The Price River Water Improvement District is close to beginning its $7 million worth of projects for system-wide improvements.

On Tuesday, the board accepted the first two bids to begin work on the waste water treatment plant at Wellington and a spate of new or upgraded water and sewer pipelines.

Low bidder for the piping projects was Nelco Contractors at $345,131.50. Winner of the bidding for the waste water treatment plant repairs and reconstruction was Alder Construction of Salt Lake City with a base bid of $1,359,000.

The PRWID staff and its engineering consultants, Waterworks Engineers, will begin working with the contractors on the specific plans and evaluation of the equipment and materials to be used in the projects. The fundamental requirement is that these items must last at least 20 years with routine maintenance.

Twenty years is the term of the bonds that will finance about half of the overall cost of the projects. The board also approved the issuance of two sets of water and sewer revenue bonds, $950,000 for the waste water plant work and $2.5 million to finance improvements at the culinary water treatment plant at Castle Gate.

**Written exercise A:**
In the water district article, what is the term of the bonds that will finance about half of the overall project cost?
**Written exercise B:**
Reproduce everything in the water district article from "The PRWID staff" down to "with routine maintenance.".
The listing that comes next is separate material, unrelated to the water district article.

**Excerpted data:**
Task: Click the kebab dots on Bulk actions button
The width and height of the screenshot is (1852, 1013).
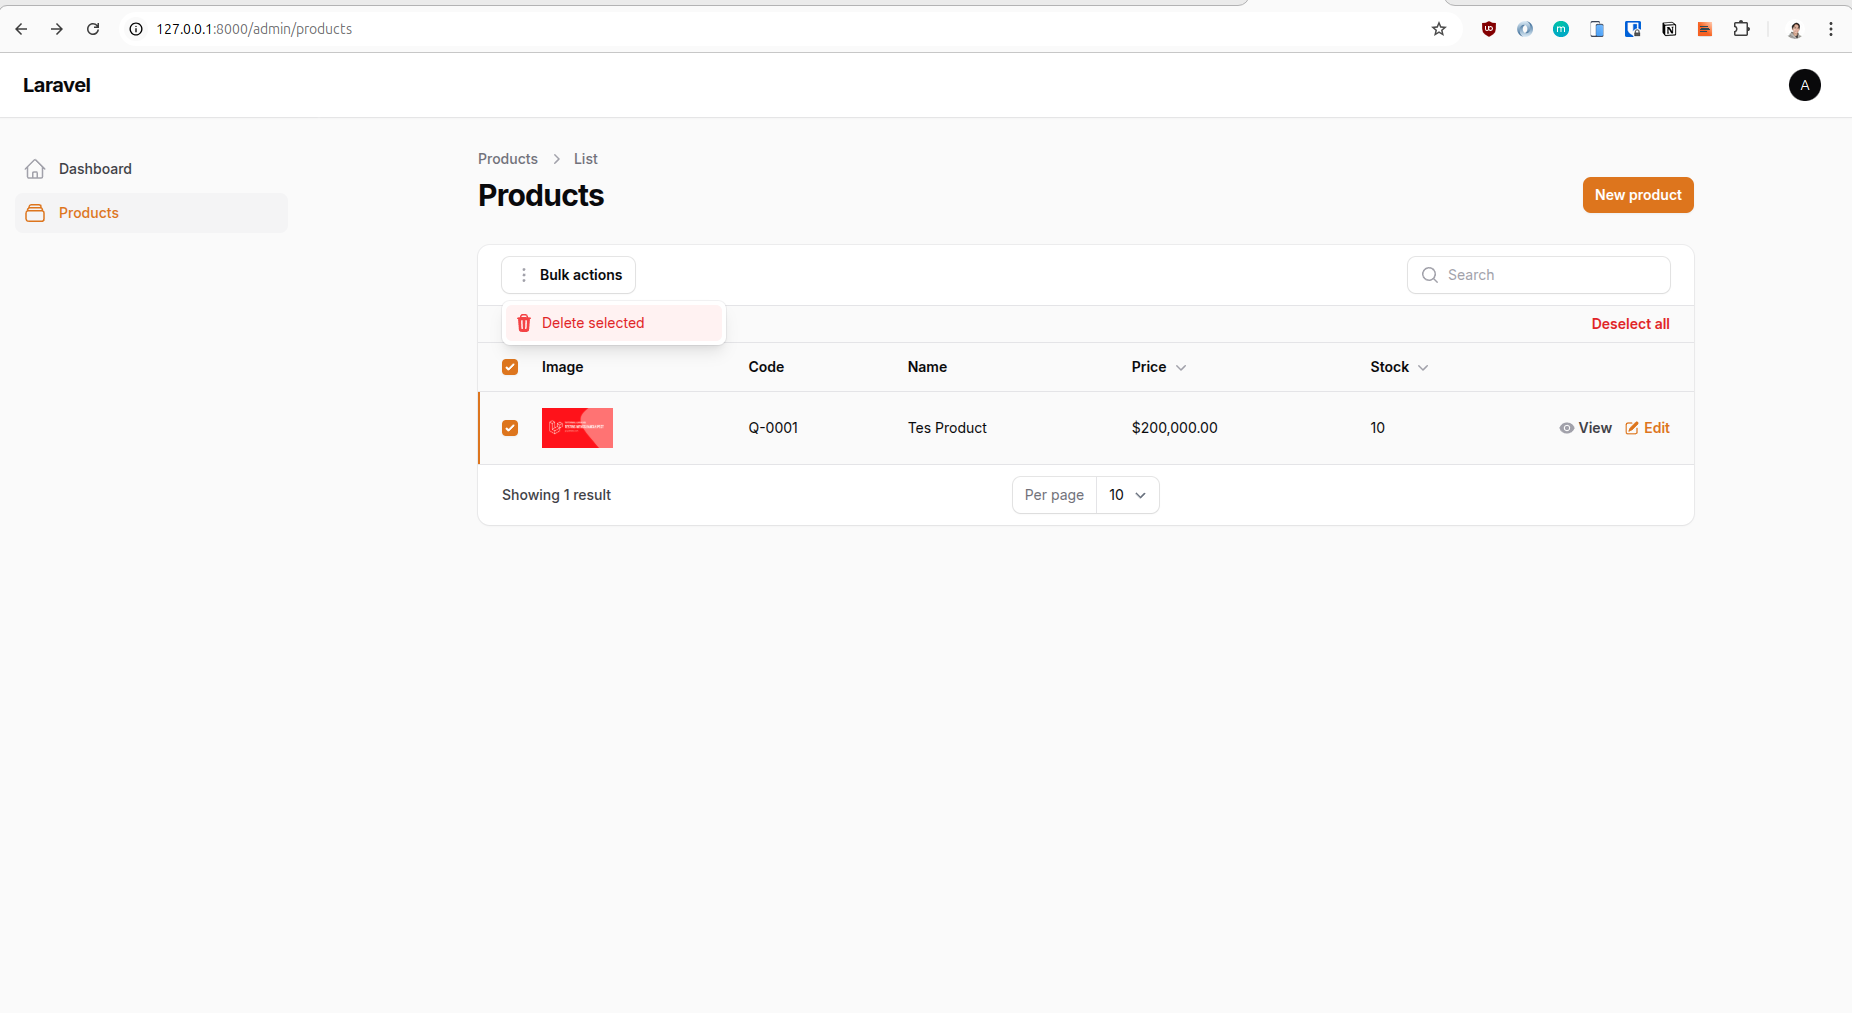Action: (522, 275)
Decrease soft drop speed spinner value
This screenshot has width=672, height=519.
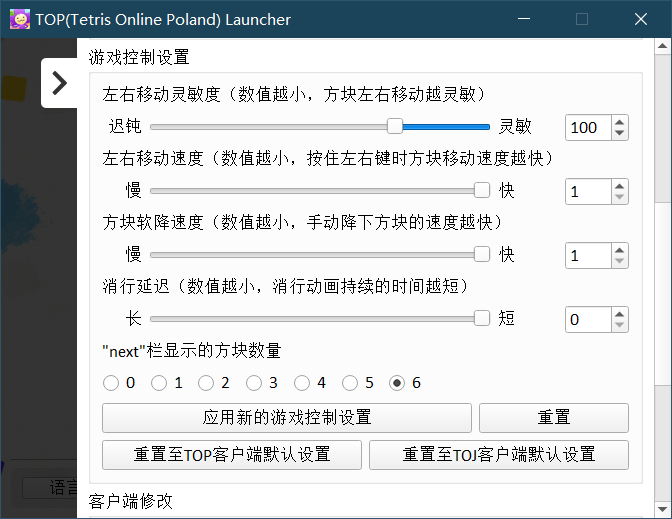click(619, 261)
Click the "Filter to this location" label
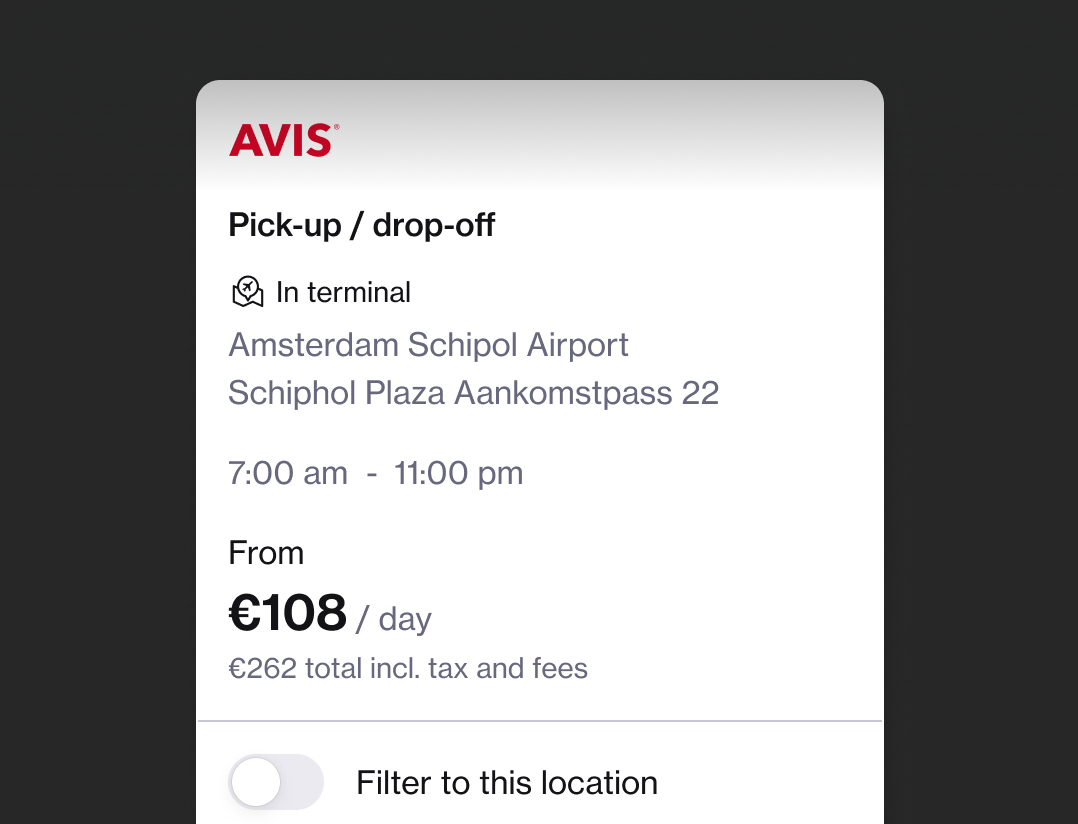 [x=507, y=782]
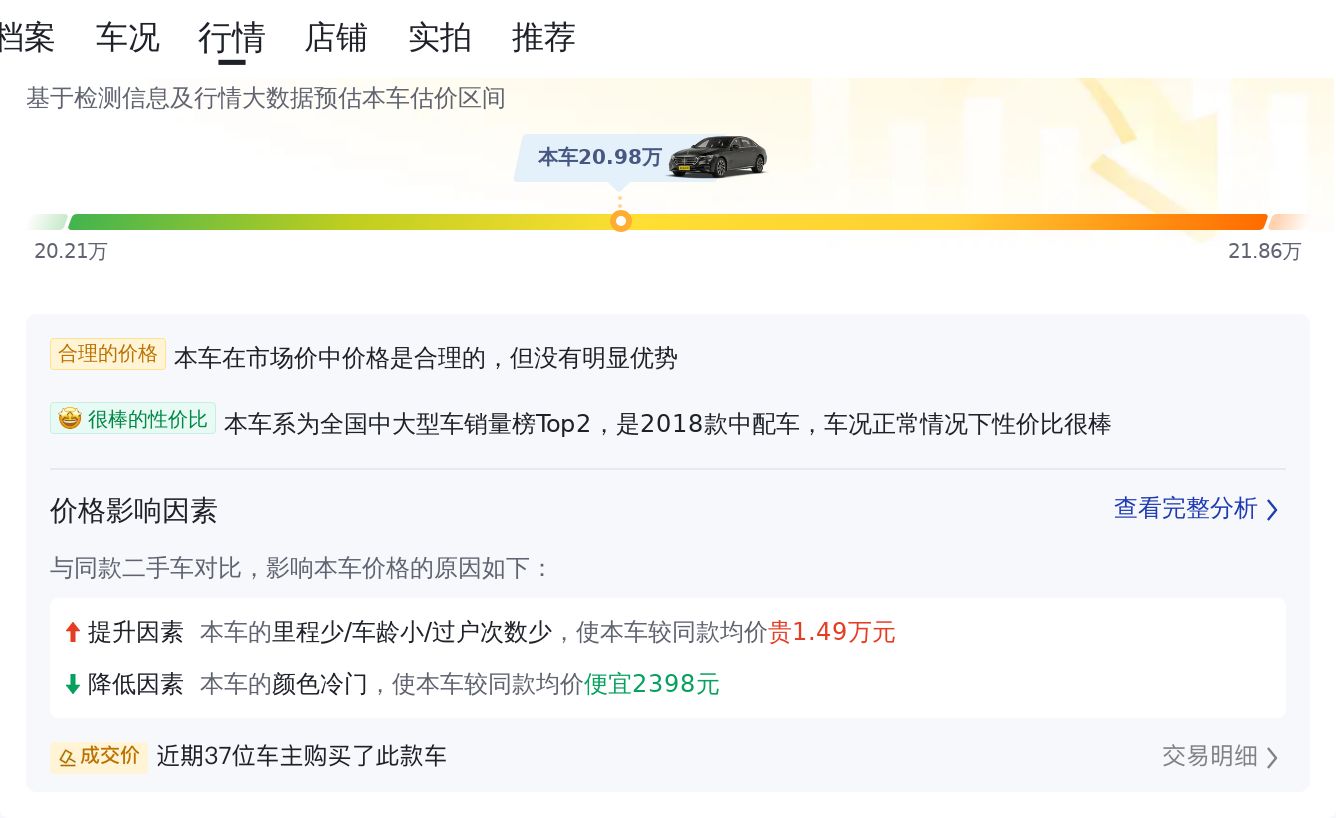The height and width of the screenshot is (818, 1336).
Task: Click the smiling emoji icon in 很棒的性价比 badge
Action: (x=69, y=419)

**Problem solution A:**
Twenty years.

**Problem solution B:**
The PRWID staff and its engineering consultants, Waterworks Engineers, will begin working with the contractors on the specific plans and evaluation of the equipment and materials to be used in the projects. The fundamental requirement is that these items must last at least 20 years with routine maintenance.